### Excerpt to read

──────

Aligning Gun Violence Prevention and Human Rights for Political Impact

 

Overview

Gun violence prevention and the progression of human rights in America are, regrettably, highly partisan issues with today’s Republican Party effectively working to obstruct both.  It becomes clear that to advance either cause it will be necessary to politically impact Congressional lawmakers.

In Geneva, Switzerland, this August, this author participated in the review of our country’s obligations under the International Convention to End all forms of Racial Discrimination as a member of civil society and author of a report entitled “African-American Gun Violence Victimization”.   The report, itself being apolitical, was endorsed and joined by Amnesty International USA and the Violence Policy Center.  The two objectives of this exercise were: 1) to secure the ruling of a second U.N. human rights committee this year that rampant gun violence in the U.S. constituted a violation of our government’s duty to effectively protect the right to life; and, 2) add to the published list of gun violence prevention recommendations issued by a previous human rights committee to which our government would be obliged to respond.  Both objectives were met.

Using proven business tactics (S.W.O.T. analysis and Art of War tactics), gun violence was placed into a human rights framework to exploit a glaring political weakness of the Republican party (lack of gender/race/ethnic diversity) that would enhance the participation of large and important voting blocks at the polls while countering the gun lobby’s and its Congressional supporter’s Second Amendment argument.  A week following the Geneva review, this author presented the approach at an event entitled  “Gun Violence and Human Rights: Local and Global Strategies” at the University of Minnesota.

As should be the case with any merger, synergy exists between the gun violence prevention and human rights movements.   Together they become more powerful than they are apart, and have practical application in shaping Congress to the ultimate benefit of both causes. 

Introduction

For those looking to make gun violence an issue in the upcoming mid-term election and beyond, some serious soul searching is required.  How is it possible that Democrats are at risk of losing control of the Senate when Republican Senators obstructed passage of expanded background check legislation (Manchin-Toomey) — despite 90% public support and following the horrific mass shooting at Sandy Hook Elementary School?  Where’s the outrage, especially when gun violence prevention advocacy groups are spending millions of dollars on the issue?

Or, how was it possible for two elected officials in the state of Colorado, who successfully supported ‘gun control’ legislation, to be removed from office in a recall election, when gun violence prevention advocacy groups made that a battleground effort and far outspent gun rights groups in that campaign but with fewer of their supporters showing up at the polls?

Consider the following analogy.  An executive was called to give an update on a key corporate initiative to the Board of Directors, something I’ve done.  The executive stated that in response to recent failures the corporation had increased spending on the same tactics of spreading the word about what a terrible product the competition was peddling and disparaging the competitor as irresponsible and offensive.  Asked how it was going, the executive relayed that they could be at risk of losing their majority market share (Senate in this analogy) to the competition within two months of closing the books.  I can assure you that the executive would either be led to the door with a pink slip in hand or at least placed into corporate Siberia.

──────

### Records provided
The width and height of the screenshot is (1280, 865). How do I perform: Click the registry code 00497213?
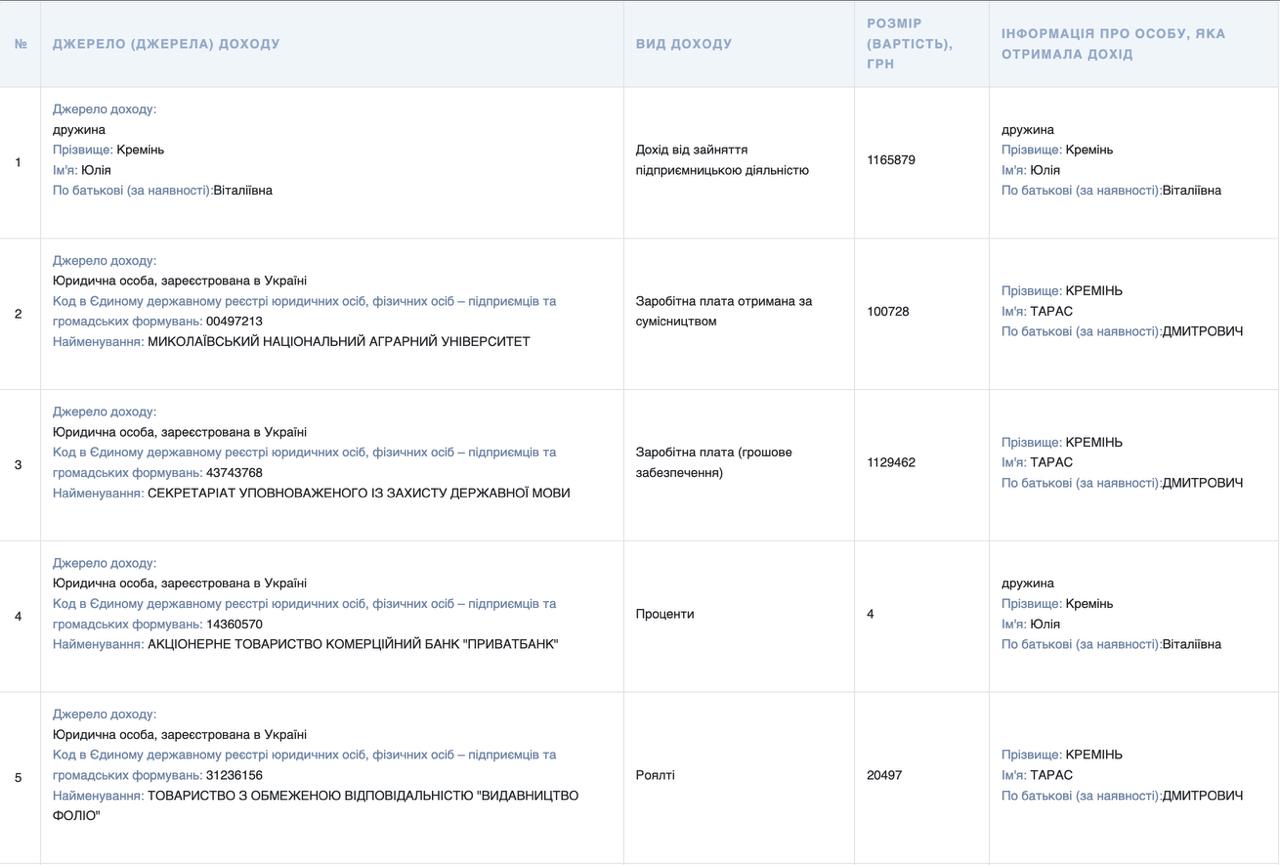pos(234,321)
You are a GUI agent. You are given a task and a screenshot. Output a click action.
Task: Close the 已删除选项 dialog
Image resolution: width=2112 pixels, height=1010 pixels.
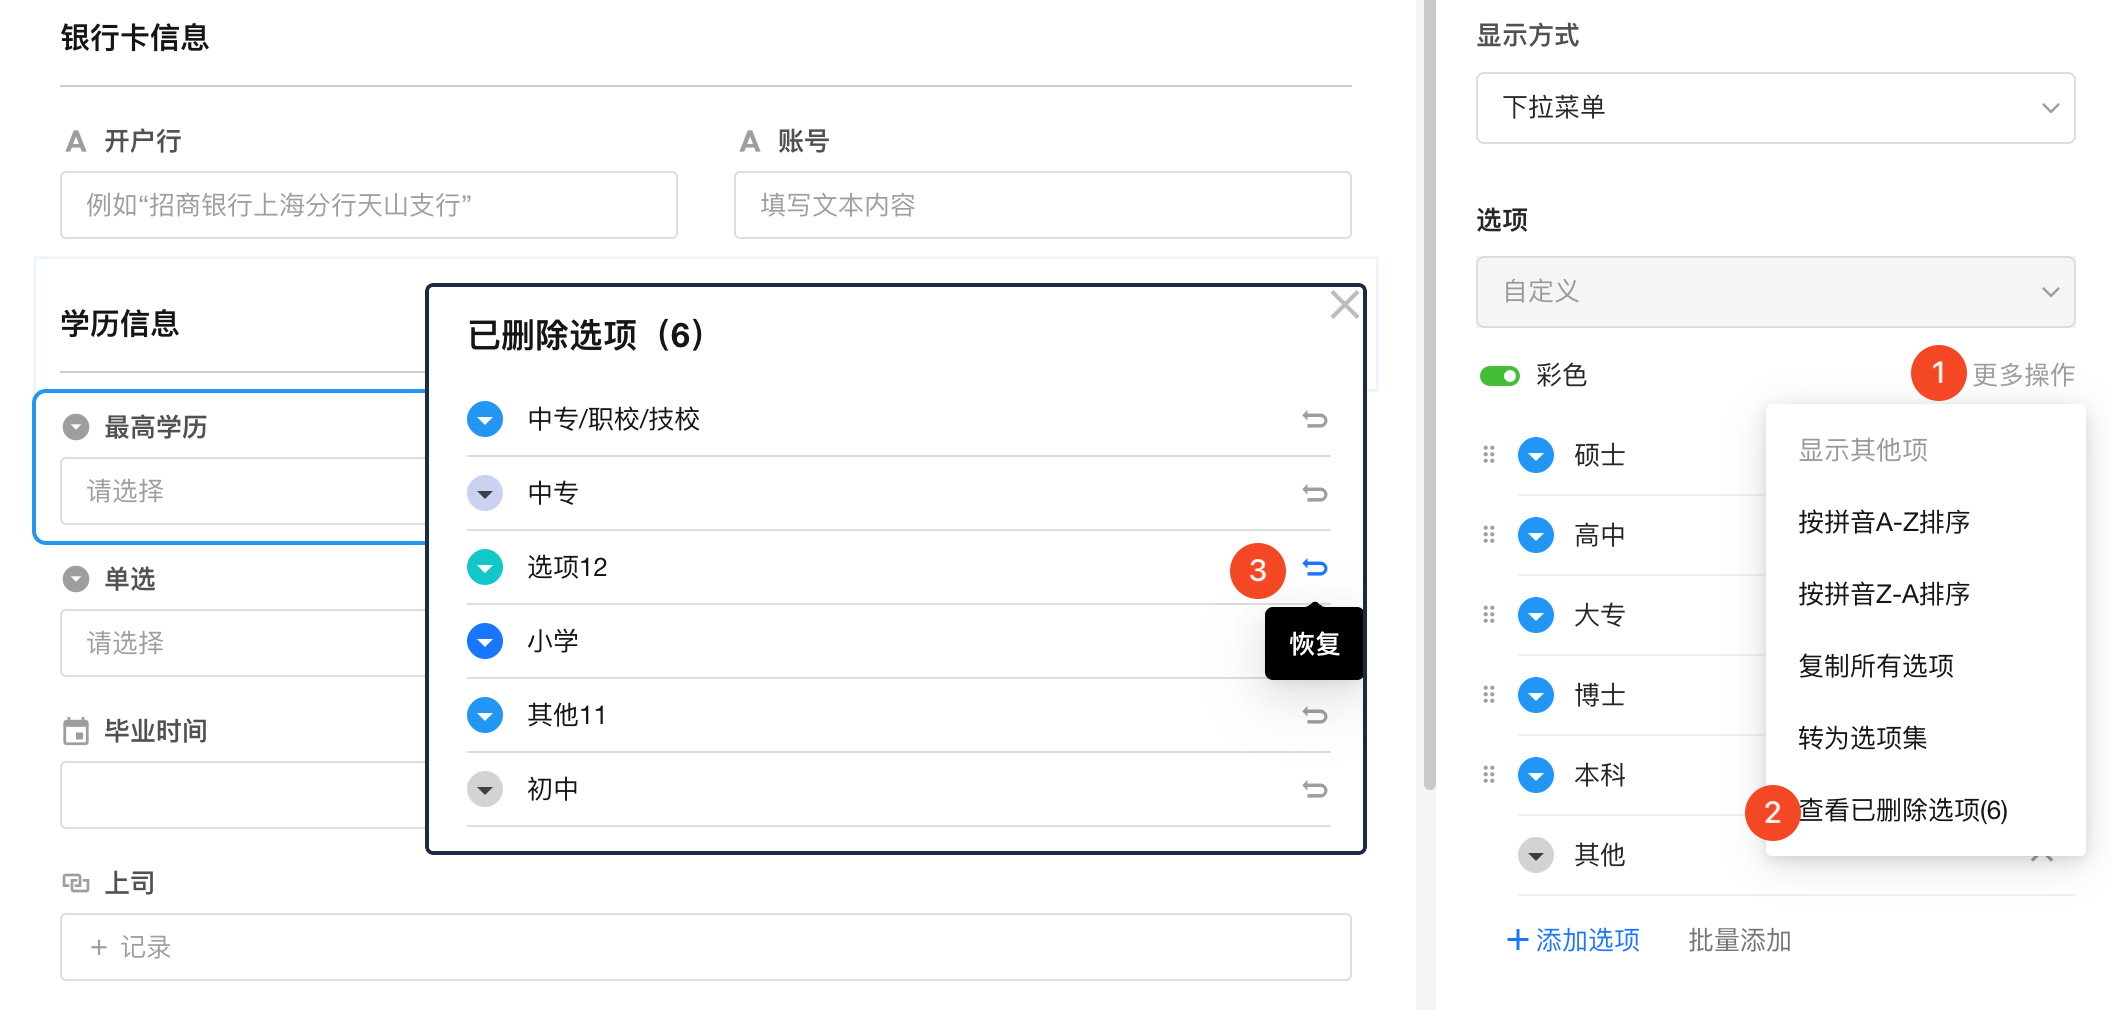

──────

### Aim 1
List every question that the essay on gun violence and human rights asks in its Introduction section, quoting each one in full.
### Aim 2
Duplicate the part of the essay on gun violence and human rights starting with "As should be" and going on through "on the issue?".

### Task response 1
1. "How is it possible that Democrats are at risk of losing control of the Senate when Republican Senators obstructed passage of expanded background check legislation (Manchin-Toomey) — despite 90% public support and following the horrific mass shooting at Sandy Hook Elementary School?"
2. "Where's the outrage, especially when gun violence prevention advocacy groups are spending millions of dollars on the issue?"
3. "Or, how was it possible for two elected officials in the state of Colorado, who successfully supported 'gun control' legislation, to be removed from office in a recall election, when gun violence prevention advocacy groups made that a battleground effort and far outspent gun rights groups in that campaign but with fewer of their supporters showing up at the polls?"

### Task response 2
As should be the case with any merger, synergy exists between the gun violence prevention and human rights movements.   Together they become more powerful than they are apart, and have practical application in shaping Congress to the ultimate benefit of both causes. 

Introduction

For those looking to make gun violence an issue in the upcoming mid-term election and beyond, some serious soul searching is required.  How is it possible that Democrats are at risk of losing control of the Senate when Republican Senators obstructed passage of expanded background check legislation (Manchin-Toomey) — despite 90% public support and following the horrific mass shooting at Sandy Hook Elementary School?  Where’s the outrage, especially when gun violence prevention advocacy groups are spending millions of dollars on the issue?